La durée de ces délais ne peut être supérieure à une année.
En l'espèce, Monsieur [G] [U] a d'ores et déjà bénéficié d'avenants lui permettant de prolonger le séjour dans le logement. En conséquence, il ne sera pas accordé de délais complémentaires.
Sur la demande en paiement au titre de l'indemnité d'occupation
Le maintien dans les lieux postérieurement à la date d'expiration du bail constitue une faute civile ouvrant droit à réparation en ce qu'elle cause un préjudice certain pour le propriétaire dont l'occupation indue de son bien l'a privé de sa jouissance. Au delà de cet aspect indemnitaire, l'indemnité d'occupation, qui est également de nature compensatoire, constitue une dette de jouissance correspondant à la valeur équitable des locaux.
Monsieur [G] [U] sera par ailleurs condamné au paiement d'une indemnité mensuelle d'occupation pour la période courant du 27 mai 2024 à la date de la libération effective et définitive des lieux, égale au montant de la redevance avec charges qui auraient été dus si le bail s'était poursuivi en ce qu'aucun élément ne justifie de dépasser la valeur locative du bien loué et de l'augmenter à 600 euros comme sollicité.
Sur les demandes accessoires
Monsieur [G] [U], partie perdante, supportera la charge des dépens, en application de l'article 696 du code de procédure civile.
L'équité justifie de ne pas faire droit à la demande formée au titre de l'article 700 du code de procédure civile.

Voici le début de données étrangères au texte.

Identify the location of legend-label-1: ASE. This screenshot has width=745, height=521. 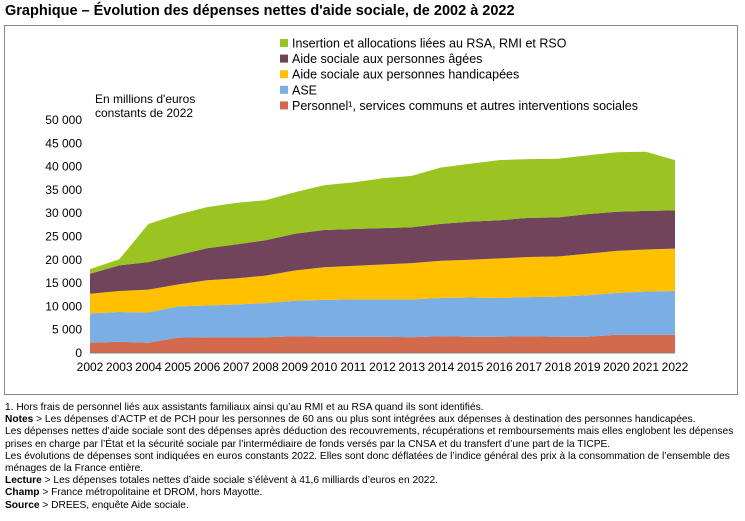
(304, 90).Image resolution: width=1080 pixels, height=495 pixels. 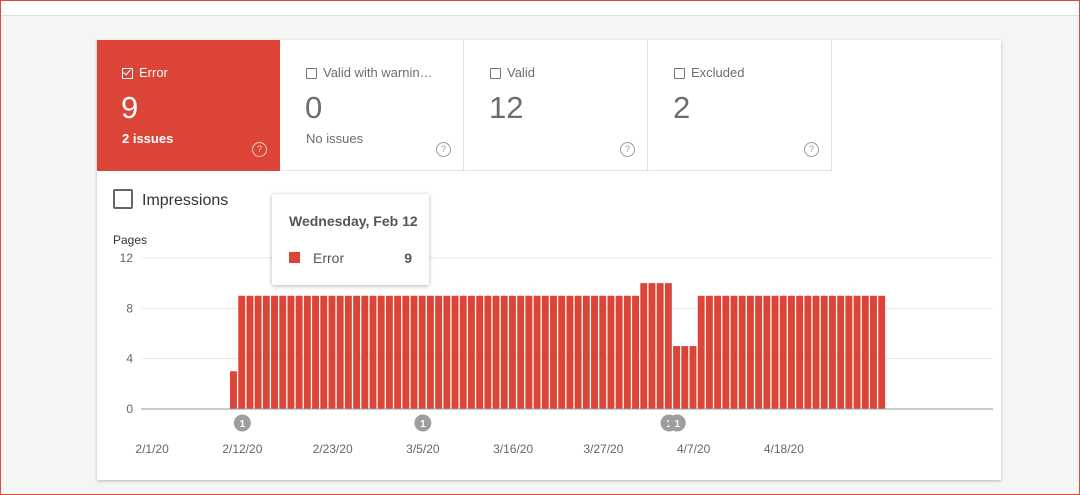 What do you see at coordinates (540, 8) in the screenshot?
I see `top-strip` at bounding box center [540, 8].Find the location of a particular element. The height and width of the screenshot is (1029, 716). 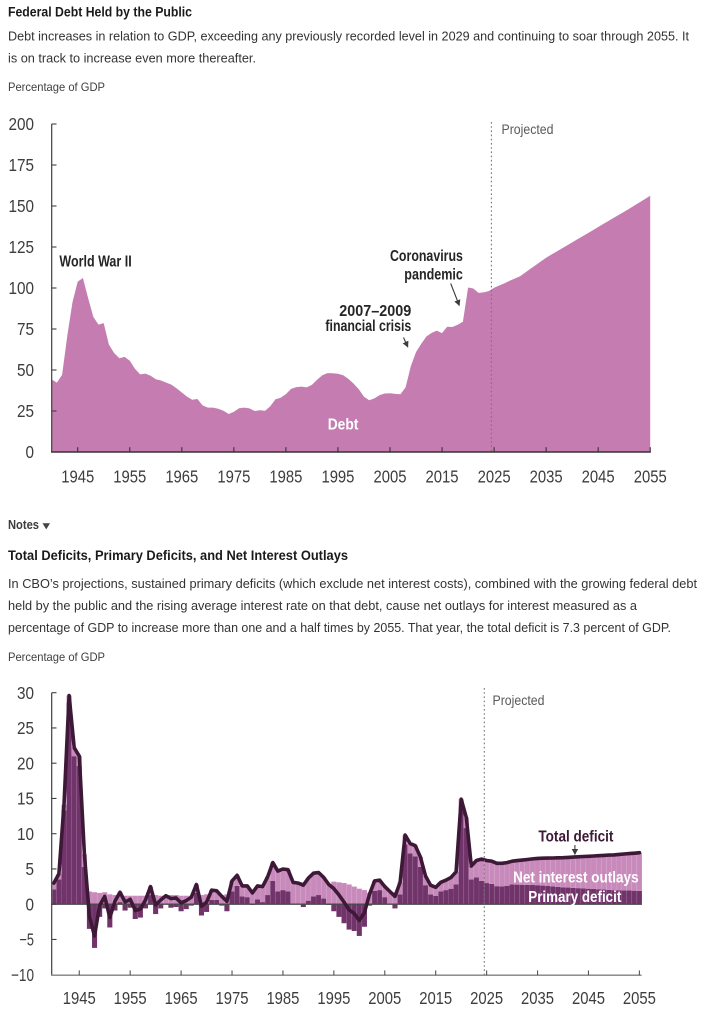

svg-text: 2007–2009 is located at coordinates (375, 312).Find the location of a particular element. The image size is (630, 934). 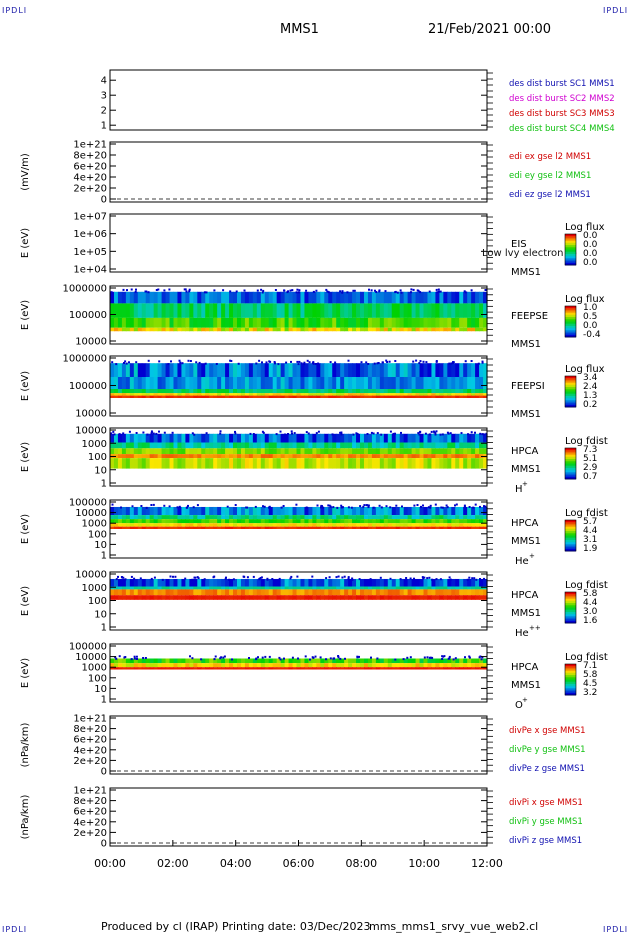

La décision est assortie de l'exécution provisoire, en application de l'article 514 du code de procédure civile.
PAR CES MOTIFS
Le juge des contentieux de la protection, statuant publiquement, après débats en audience publique, par jugement mis à disposition au greffe contradictoire et en premier ressort,
CONSTATE la résiliation du contrat de résidence conclu le 25 septembre 2020 entre la SA d'HLM ESPACIL HABITAT et Monsieur [G] [U] concernant l'appartement à usage d'habitation situé au [Adresse 2], par l'effet du congé délivré et ce à compter du 27 mai 2024;
DEBOUTE Monsieur [G] [U] de sa demande de délai pour quitter les lieux ;
ORDONNE en conséquence à Monsieur [G] [U] de libérer les lieux et de restituer les clés dans le délai de quinze jours à compter de la signification du présent jugement ;
DIT qu'à défaut pour Monsieur [G] [U] d'avoir volontairement libéré les lieux et restitué les clés dans ce délai ou à défaut de paiement d'une échéance de l'indemnité d'occupation, la SA d'HLM ESPACIL HABITAT pourra, deux mois après la signification d'un commandement de quitter les lieux, faire procéder à son expulsion ainsi qu'à celle de tous occupants de son chef, y compris le cas échéant avec le concours d'un serrurier et de la force publique;
CONDAMNE Monsieur [G] [U] à verser à la SA d'HLM ESPACIL HABITAT une indemnité mensuelle d'occupation d'un montant équivalent à celui de la redevance, telle qu'elle aurait été si le contrat s'était poursuivi, à compter de la date de résiliation, le 27 mai 2024, et jusqu'à la date de la libération effective et définitive des lieux (volontaire ou en suite de l'expulsion) ;
DIT n'y avoir lieu à paiement d'une indemnité au titre de l'article 700 du code de procédure civile ;
CONDAMNE Monsieur [G] [U] aux dépens, qui comprendront notamment le coût de l'assignation ;
RAPPELLE que l'exécution provisoire est de droit.
Ainsi jugé et prononcé par mise à disposition les jour, mois et an susdits par la Juge des contentieux de la protection et la Greffière susnommées.